Secção de tecido humano tratado com o corante especial Vermelho Congo e visto sob luz polarizada, revelando a presença de amiloide. A amiloidose, uma doença na qual as proteínas são inadequadamente depositadas no tecido humano, brilha em verde-maçã sob a luz polarizada. Capturada em um microscópio Olympus BX43 com uma câmera DP26. Imagem cortesia de Marianne Hamel.
P: Algum conselho para os patologistas forenses que possam desejar incorporar mais arte em seus trabalhos?
Marianne: Enviem suas lâminas para mim!
P: O compartilhamento do seu trabalho no Instagram aumentou o interesse na patologia forense?

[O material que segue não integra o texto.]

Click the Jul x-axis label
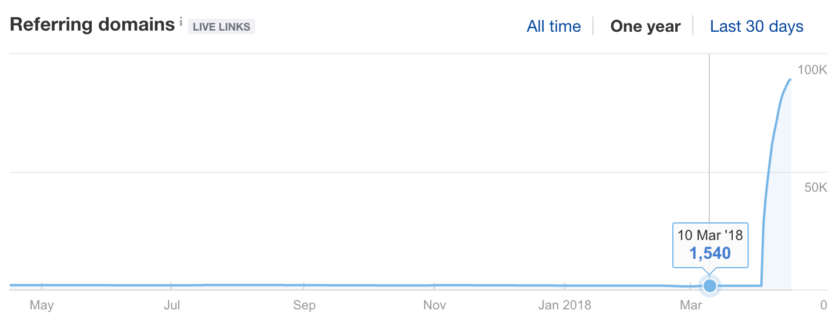Screen dimensions: 838x320 [x=172, y=305]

Marianne: Tenho administrado a conta @deathunderglass no Instagram há oito anos e o interesse que as pessoas têm em ciência forense é extraordinariamente profundo. São seguidores muito fiéis.
Vou lhe dar um exemplo. Fiz uma lista de leitura para os meus estagiários no Escritório do Condado de Montgomery. Uma lista de 15 livros forenses ou relacionados com o tema que eu acho que são de boa qualidade. Nem todos eles eram de cultura popular. Alguns deles eram manuais, todo tipo de coisa. Listei alguns deles na conta e mencionei que se quisessem a lista completa, me enviassem um e-mail. Achei que umas 20 ou 30 pessoas fossem me enviar e-mails. Quando acordei na manhã seguinte, havia 400 e-mails na minha caixa de entrada e me dei conta de que eu tinha subestimado totalmente o interesse das pessoas.
P: Há algo mais que você gostaria de compartilhar sobre ciência forense?
Marianne: Atualmente, existe um movimento para sanear nossas ideias sobre morte. Em alguns círculos, nunca devemos olhar para a anatomia humana e devemos fingir que as pessoas não morrem. Passei a minha carreira inteira baseada no fato de que todos vamos morrer. Até agora, não estou errada! O índice de morte é de 100%.
É importante se falar sobre o que fazemos no necrotério. Alguns profissionais mais antigos na área acreditam que o que fazemos no necrotério deve ser sigiloso e nunca devemos falar sobre isso, porque lidamos com cadáveres, dissecações e coisas desse tipo. Não acredito em nada nisso.
Acho que presto um valioso serviço público. As pessoas na minha área trabalham muito duro e quase não recebem reconhecimento. Não estou falando apenas dos patologistas forenses, mas dos técnicos de autópsia, das pessoas que trabalham na identificação e dos toxicologistas.
Todos eles trabalham muito duro e também merecem aplausos. Não podemos fingir que ninguém tem que costurar o corpo quando terminamos nosso trabalho, ou que ninguém tem que limpar o necrotério, como se essas coisas fossem feitas num passe de mágica. Eles dão duro, fazem o seu trabalho muito bem e eu dependo deles todos os dias.